In 2002, the Concepcion family received a “free” cell phone when they signed up with AT&T. Unfortunately, the free phone was not as free as the Concepcions thought; AT&T charged them sales tax for it. The Concepcions were angry, and sued. Their case was merged with a large class action. AT&T invoked its right (hidden in the fine print of its cell-phone contract) to arbitrate the case. The arbitration provision was pretty generous: the Concepcions would not have to pay any costs, and if they won more from the arbitrator than AT&T offered in settlement, AT&T would give them $7,500.
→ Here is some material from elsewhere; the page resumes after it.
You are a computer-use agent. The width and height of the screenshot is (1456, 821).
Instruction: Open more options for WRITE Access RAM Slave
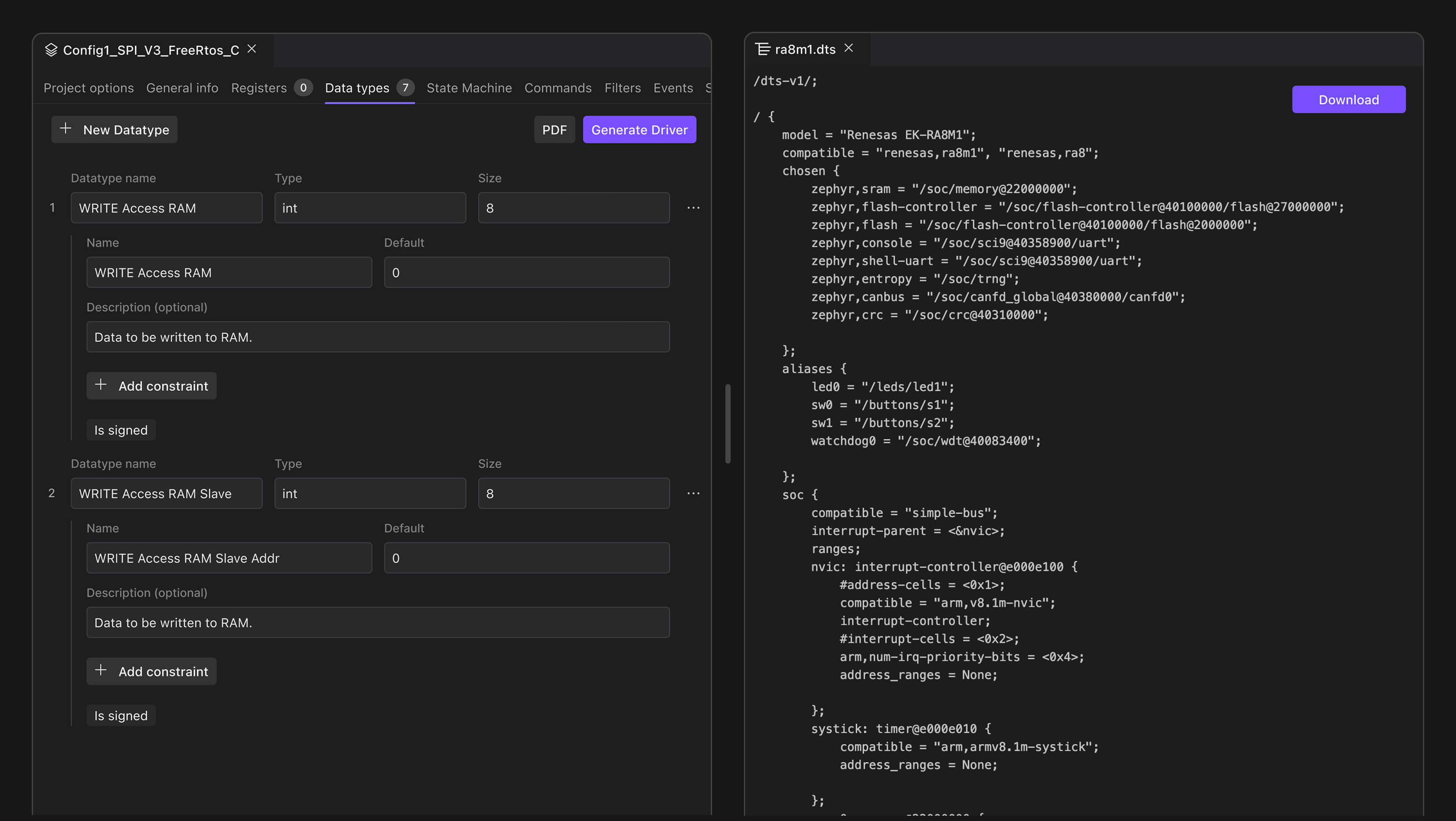click(x=693, y=493)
The federal trial court in California that heard the Concepcions’ case decided that, since the California Supreme Court had held that arbitration provisions that interfered with class actions were unconscionable, AT&T could not force these California plaintiffs to arbitrate.  The Court of Appeals for the Ninth Circuit agreed. And so AT&T appealed the case to the Supreme Court.

The 2010-2011 term has proven to be an exciting one for class-action lawyers. The Supreme Court agreed to hear a number of cases that will have a large impact on how these giant lawsuits are waged. And AT&T Mobility LLC v. Concepcion, which the Court decided last week, has already created a firestorm among consumer advocates.
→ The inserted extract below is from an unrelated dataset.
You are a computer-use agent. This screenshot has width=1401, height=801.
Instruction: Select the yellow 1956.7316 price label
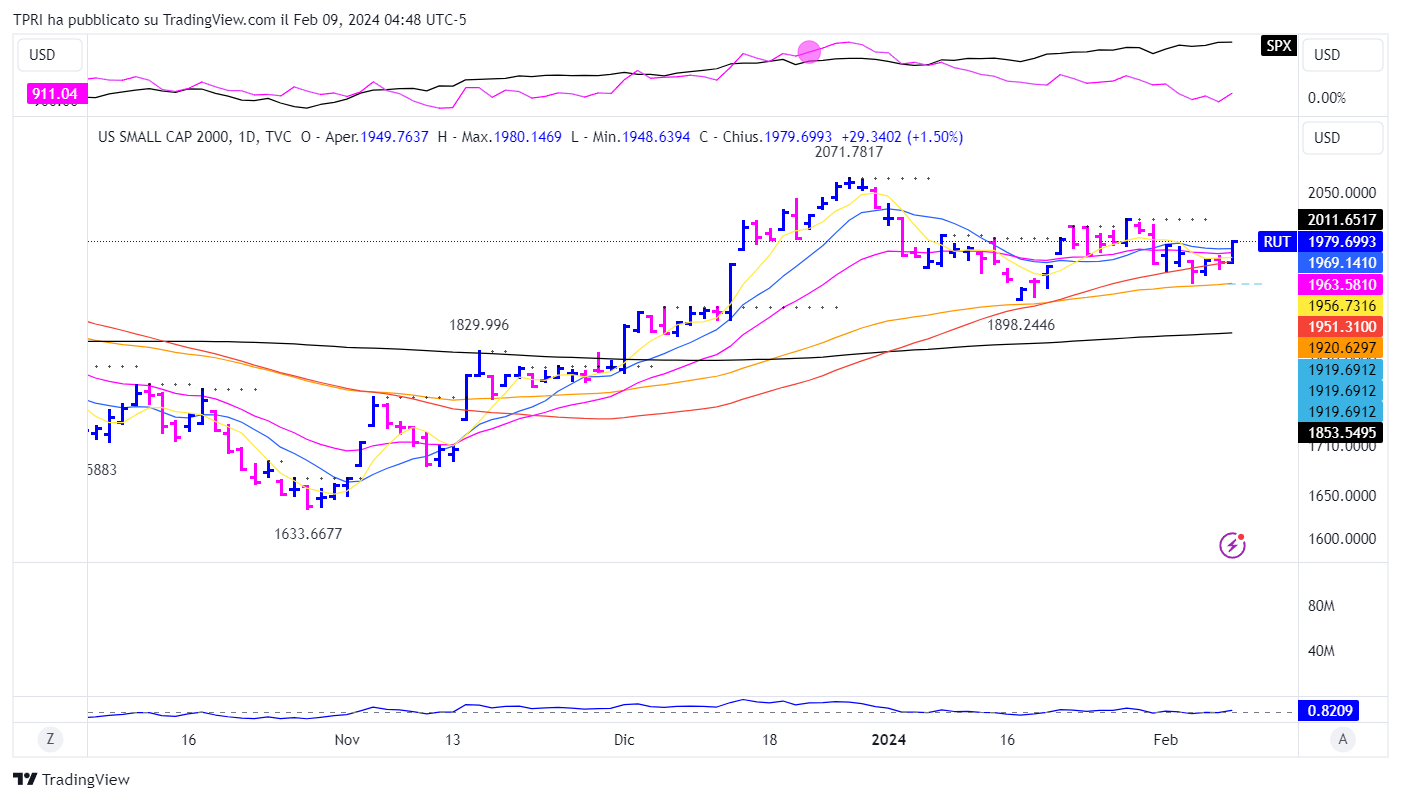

The specific holding sounds too technical to inspire much hooplah.  The Court, in an opinion by Justice Scalia, held that when a state law conflicts with § 2 of the Federal Arbitration Act, the federal law preempts the state law. Justice Scalia’s reasoning was remarkably simple: the FAA was specifically enacted to prevent state courts from interfering with the results of arbitration. The California decision holding class-action waivers unconscionable specifically prevented individual arbitration of disputes.  So for the FAA to have its intended effect, it would have to have that effect in this case.

So what makes this decision so controversial? A number of consumer advocates argue that, by allowing corporations to bargain for arbitration instead of class-action litigation, the Court struck a “crushing blowagainst consumers’ rights.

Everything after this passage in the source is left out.